### DIRECTIONS
• a. Decide whether each statement below agrees with the news excerpt on Brahmanbaria: (i) protesters have set fire to two Hindu households; (ii) the Home Affairs Minister said arrests had already been made; (iii) the proposed amendment to the Citizenship Act has already been passed by India's parliament. Answer each with yes or no and quote the deciding words of the excerpt.
• b. Carry on the news excerpt on Brahmanbaria and India's Citizenship Act, starting after its final sentence.

### PAGE EXTRACT
-------
Since Wednesday, protesters in Brahmanbaria have set on fire two Hindu households and vandalized several Hindu idols.

Bangladesh Home Affairs Minister Asaduzzaman Khan Kamal said security agencies were investigating the attacks in Brahmanbaria and expected arrests to be made soon.

Hindus in the area, however, said they are still scared.

"The attacks have peaked since last month with the hooligans regularly setting fire on Hindu households and vandalizing the Hindu temples and idols," Nehar Sarkar, a Hindu resident of Brahmanbaria, told VOA.

"Attacks are taking place while police and paramilitary forces are deployed in the area. The government has clearly failed to halt the attacks on us," Sarkar said.

Legal status

India's Citizenship Act, passed in 1955, defines as an illegal immigrant any foreigner who enters the country without valid travel documents or one who stays beyond the permitted time.

A proposed amendment to the Citizenship Act, which is currently under consideration by a committee in India's parliament, will make Hindus and other religious minority immigrants from Afghanistan, Pakistan and Bangladesh eligible for Indian citizenship.
-------
### COLLECTED MATERIAL

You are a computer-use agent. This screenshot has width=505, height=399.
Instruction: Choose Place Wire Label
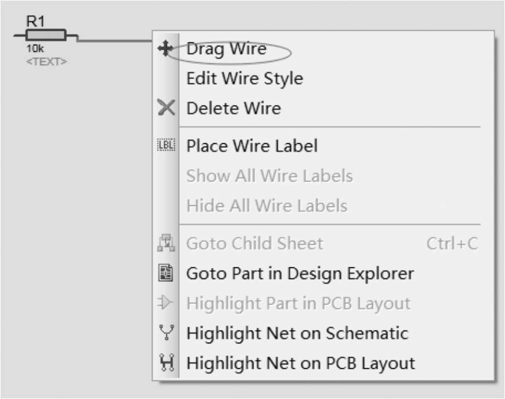pyautogui.click(x=252, y=146)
-------
### TASK-BY-TASK ANSWERS
• a.
(i) Yes: "protesters in Brahmanbaria have set on fire two Hindu households"
(ii) No: "expected arrests to be made soon"
(iii) No: "currently under consideration by a committee in India's parliament"

• b.
Indian Hindu groups that support Bangladesh's minority Hindus have welcomed the amendment proposed by Indian Prime Minister Narendra Modi's government.

Bimal Mazumder, president of India-based Bangladesh Udbastu Unnayan Sansad, which supports Bangladeshi Hindu immigrants in India, said the Bangladeshi Hindus fear for their lives and are desperate to flee that country. He told VOA that after the recent incidents in Brahmanbaria, they "are more terrified in Bangladesh and … seeking to flee Bangladesh."

Despite support from some groups for the Bangladeshi Hindus, anti-immigrant groups in Assam say they will continue their fight against illegal immigration from Bangladesh.

More than two dozen Assamese ethnic groups started a statewide protest in Assam against steps to amend India's Citizenship Act.

Indigenous group leader Dilip Bora, president of an Assamese literary body Asamiya Sahitya Sammiloni, said that although Bangladeshi Hindus may be facing persecution in Assam, illegal immigration shouldn't be allowed.

The Indian government's step to amend the Citizenship Act is biased against Muslims because it aims to keep the Muslims out of its ambit, Bora, a Gauhati University professor, said.

"In a country like India which follows a secular Constitution we cannot follow a policy welcoming the Hindu immigrants and placing a bar on Muslim immigrants. It's a totally communal policy and we stand against it," he told VOA.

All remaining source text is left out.